Work request: The answer must be every line from the listing that holds the string "will".

Supplied information:
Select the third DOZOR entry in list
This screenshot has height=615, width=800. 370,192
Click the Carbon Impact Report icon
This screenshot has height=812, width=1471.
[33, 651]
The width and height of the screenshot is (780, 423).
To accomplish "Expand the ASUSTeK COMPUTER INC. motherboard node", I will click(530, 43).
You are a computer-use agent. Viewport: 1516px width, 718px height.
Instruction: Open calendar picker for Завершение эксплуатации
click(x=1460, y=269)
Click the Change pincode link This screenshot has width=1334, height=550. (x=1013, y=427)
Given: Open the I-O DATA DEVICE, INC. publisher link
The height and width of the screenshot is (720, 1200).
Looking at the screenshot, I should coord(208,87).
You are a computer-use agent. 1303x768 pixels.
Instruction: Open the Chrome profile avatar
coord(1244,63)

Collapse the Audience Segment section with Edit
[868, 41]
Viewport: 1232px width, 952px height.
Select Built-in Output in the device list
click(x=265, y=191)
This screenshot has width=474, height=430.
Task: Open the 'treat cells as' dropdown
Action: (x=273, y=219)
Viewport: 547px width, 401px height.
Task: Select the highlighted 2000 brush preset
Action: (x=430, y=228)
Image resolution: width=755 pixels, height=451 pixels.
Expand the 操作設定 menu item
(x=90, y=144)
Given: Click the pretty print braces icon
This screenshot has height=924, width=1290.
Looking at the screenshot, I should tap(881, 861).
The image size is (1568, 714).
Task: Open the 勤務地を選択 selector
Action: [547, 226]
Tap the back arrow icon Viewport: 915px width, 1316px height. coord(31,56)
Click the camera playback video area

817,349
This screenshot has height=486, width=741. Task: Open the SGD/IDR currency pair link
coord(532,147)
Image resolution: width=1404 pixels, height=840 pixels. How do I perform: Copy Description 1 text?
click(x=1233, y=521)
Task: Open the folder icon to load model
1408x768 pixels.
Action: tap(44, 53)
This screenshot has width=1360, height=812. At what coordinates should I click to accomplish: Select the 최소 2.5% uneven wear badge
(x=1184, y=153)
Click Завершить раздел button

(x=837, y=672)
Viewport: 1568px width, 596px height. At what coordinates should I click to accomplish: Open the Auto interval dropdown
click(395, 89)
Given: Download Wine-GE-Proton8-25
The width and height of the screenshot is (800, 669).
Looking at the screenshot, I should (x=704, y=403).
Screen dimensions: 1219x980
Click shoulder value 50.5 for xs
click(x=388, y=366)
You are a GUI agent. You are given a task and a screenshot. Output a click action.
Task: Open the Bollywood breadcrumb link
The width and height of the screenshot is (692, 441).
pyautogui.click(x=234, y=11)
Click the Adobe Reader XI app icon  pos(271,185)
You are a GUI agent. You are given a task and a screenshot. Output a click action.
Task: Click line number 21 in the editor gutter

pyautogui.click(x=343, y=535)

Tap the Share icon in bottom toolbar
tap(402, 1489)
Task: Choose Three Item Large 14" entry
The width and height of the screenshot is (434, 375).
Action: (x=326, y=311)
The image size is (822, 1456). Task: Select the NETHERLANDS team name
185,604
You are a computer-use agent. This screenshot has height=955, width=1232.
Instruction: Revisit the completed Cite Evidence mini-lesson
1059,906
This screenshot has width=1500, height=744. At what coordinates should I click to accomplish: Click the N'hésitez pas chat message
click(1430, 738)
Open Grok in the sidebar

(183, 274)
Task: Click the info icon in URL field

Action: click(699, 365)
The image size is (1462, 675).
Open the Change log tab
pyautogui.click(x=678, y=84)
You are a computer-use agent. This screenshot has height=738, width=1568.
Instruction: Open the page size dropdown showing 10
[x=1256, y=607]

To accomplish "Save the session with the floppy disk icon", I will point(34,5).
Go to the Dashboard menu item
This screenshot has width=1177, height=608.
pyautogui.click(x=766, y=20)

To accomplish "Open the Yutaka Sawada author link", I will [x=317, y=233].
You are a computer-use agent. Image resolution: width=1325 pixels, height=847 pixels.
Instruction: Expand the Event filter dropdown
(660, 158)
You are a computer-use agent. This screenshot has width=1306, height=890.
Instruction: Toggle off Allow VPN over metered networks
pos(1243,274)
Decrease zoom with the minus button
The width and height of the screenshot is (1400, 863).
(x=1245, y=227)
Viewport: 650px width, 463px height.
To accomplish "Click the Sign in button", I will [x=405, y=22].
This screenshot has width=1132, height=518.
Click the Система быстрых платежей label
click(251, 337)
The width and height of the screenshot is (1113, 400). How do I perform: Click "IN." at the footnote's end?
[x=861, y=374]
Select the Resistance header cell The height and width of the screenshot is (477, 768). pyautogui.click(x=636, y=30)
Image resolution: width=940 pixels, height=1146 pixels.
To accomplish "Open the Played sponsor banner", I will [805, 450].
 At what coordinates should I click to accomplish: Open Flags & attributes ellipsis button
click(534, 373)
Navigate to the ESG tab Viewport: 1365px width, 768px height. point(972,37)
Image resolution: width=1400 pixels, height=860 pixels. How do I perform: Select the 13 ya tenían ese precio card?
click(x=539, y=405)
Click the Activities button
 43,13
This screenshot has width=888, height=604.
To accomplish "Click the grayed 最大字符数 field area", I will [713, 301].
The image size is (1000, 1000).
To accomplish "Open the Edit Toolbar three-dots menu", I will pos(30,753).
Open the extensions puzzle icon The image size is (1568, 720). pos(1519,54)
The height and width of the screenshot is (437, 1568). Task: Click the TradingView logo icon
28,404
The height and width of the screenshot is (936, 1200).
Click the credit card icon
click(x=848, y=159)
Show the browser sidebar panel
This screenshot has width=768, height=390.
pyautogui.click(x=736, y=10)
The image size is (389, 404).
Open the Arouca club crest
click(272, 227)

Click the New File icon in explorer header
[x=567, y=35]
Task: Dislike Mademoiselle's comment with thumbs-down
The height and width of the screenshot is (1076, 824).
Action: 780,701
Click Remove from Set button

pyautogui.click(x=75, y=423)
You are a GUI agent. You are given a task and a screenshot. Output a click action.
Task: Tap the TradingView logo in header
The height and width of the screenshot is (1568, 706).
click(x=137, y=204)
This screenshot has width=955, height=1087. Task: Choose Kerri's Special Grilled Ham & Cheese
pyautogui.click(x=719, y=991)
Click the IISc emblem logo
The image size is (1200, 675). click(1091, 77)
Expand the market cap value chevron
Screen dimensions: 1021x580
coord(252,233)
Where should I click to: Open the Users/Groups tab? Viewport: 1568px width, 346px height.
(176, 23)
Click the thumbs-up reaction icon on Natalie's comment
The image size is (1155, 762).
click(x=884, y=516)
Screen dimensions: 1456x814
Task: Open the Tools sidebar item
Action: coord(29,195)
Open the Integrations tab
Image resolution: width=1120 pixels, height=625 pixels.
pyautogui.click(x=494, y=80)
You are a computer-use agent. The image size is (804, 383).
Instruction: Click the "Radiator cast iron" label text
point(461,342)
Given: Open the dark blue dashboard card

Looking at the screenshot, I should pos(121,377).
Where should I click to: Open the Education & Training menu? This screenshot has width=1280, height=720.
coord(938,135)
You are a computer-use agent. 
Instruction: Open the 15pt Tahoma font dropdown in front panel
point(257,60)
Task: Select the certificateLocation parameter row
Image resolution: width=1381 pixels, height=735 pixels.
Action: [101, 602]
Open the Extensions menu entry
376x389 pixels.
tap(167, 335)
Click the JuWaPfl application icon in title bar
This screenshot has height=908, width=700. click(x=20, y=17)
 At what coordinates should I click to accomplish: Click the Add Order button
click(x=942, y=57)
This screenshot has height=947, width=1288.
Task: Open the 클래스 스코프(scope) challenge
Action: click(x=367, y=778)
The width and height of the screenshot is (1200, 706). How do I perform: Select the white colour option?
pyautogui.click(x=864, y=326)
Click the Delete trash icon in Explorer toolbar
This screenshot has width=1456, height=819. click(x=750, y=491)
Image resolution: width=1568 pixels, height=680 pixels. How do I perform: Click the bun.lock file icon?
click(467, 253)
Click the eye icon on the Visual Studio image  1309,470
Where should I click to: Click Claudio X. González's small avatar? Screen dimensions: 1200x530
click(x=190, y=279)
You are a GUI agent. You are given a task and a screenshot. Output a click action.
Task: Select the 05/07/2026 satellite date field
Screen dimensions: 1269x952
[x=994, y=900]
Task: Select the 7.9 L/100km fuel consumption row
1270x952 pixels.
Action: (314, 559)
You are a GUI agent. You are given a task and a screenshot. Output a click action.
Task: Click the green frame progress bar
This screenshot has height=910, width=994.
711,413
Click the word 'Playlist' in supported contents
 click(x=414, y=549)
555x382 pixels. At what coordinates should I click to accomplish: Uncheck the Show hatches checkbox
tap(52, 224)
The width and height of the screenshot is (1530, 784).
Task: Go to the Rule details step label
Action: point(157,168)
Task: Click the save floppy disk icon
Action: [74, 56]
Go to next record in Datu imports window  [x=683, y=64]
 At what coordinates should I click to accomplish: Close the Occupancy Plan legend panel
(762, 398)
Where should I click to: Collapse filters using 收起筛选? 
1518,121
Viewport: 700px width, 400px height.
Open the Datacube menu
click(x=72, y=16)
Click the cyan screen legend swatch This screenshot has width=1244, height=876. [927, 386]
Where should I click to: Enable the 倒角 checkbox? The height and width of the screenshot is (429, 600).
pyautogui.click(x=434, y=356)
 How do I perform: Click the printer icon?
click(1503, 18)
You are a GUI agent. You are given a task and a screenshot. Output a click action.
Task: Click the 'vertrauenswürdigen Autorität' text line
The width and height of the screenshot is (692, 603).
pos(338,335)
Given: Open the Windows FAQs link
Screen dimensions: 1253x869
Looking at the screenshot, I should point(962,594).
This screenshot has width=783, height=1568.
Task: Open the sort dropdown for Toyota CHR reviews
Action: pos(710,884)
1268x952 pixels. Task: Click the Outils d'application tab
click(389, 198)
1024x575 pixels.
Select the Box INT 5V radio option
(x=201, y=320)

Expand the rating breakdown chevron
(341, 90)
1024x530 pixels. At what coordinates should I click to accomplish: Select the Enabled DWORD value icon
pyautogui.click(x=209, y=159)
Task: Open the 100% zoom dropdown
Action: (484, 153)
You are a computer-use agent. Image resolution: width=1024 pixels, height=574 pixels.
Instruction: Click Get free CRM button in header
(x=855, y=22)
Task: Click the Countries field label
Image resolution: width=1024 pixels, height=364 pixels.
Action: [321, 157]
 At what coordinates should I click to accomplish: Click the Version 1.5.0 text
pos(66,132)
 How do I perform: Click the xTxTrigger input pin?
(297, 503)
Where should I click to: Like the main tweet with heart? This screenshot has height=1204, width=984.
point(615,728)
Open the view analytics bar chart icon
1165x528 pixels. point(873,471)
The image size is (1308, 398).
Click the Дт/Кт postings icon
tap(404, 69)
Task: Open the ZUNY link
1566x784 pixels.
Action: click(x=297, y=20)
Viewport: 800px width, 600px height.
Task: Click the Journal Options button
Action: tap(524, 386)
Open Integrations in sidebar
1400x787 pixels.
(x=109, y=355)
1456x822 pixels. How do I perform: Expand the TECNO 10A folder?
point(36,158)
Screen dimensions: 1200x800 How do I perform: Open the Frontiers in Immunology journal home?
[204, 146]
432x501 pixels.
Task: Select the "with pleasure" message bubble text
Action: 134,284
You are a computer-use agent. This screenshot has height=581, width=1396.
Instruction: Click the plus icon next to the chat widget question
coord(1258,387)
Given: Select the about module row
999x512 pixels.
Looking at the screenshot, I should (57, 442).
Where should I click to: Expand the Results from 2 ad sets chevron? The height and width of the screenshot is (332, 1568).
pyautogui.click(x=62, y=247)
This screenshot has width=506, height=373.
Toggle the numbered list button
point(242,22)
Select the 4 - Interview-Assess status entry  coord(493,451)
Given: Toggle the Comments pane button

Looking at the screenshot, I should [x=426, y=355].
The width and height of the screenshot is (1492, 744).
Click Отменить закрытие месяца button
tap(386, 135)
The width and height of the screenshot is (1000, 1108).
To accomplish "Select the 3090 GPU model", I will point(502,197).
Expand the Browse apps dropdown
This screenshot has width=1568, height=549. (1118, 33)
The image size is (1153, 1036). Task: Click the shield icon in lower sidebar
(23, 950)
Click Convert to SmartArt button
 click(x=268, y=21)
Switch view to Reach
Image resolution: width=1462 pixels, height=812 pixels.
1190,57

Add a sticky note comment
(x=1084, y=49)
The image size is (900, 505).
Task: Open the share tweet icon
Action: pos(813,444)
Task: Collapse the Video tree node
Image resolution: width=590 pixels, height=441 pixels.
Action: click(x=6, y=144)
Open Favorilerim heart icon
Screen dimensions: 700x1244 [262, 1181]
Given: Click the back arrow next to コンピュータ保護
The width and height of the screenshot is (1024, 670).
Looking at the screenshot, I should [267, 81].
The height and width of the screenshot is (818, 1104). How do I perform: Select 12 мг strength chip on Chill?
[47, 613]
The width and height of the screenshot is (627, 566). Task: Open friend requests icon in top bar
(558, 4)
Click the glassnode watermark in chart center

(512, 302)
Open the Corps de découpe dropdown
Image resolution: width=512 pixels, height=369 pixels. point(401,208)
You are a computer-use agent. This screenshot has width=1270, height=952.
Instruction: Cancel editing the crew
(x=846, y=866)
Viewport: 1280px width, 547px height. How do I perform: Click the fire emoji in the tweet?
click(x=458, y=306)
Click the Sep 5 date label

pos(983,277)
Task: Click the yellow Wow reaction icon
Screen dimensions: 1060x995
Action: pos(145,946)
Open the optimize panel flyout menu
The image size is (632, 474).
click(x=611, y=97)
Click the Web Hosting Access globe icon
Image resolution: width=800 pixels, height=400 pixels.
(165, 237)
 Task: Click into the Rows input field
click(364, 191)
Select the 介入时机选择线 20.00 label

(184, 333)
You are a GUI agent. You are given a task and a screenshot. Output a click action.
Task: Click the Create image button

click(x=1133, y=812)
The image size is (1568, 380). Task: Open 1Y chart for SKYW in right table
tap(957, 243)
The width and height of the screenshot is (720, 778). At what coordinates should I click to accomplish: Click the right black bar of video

Your response:
To accomplish "Expand the ASUSTeK COMPUTER INC. motherboard node", I will click(530, 43).
To accomplish "Save the session with the floppy disk icon", I will point(34,5).
To accomplish "Open the Yutaka Sawada author link", I will [x=317, y=233].
To accomplish "Click the Sign in button", I will [x=405, y=22].
To accomplish "Open the Played sponsor banner", I will [805, 450].
To accomplish "Click the grayed 最大字符数 field area", I will [713, 301].
To accomplish "Open the Edit Toolbar three-dots menu", I will pos(30,753).
To accomplish "Select the 3090 GPU model", I will point(502,197).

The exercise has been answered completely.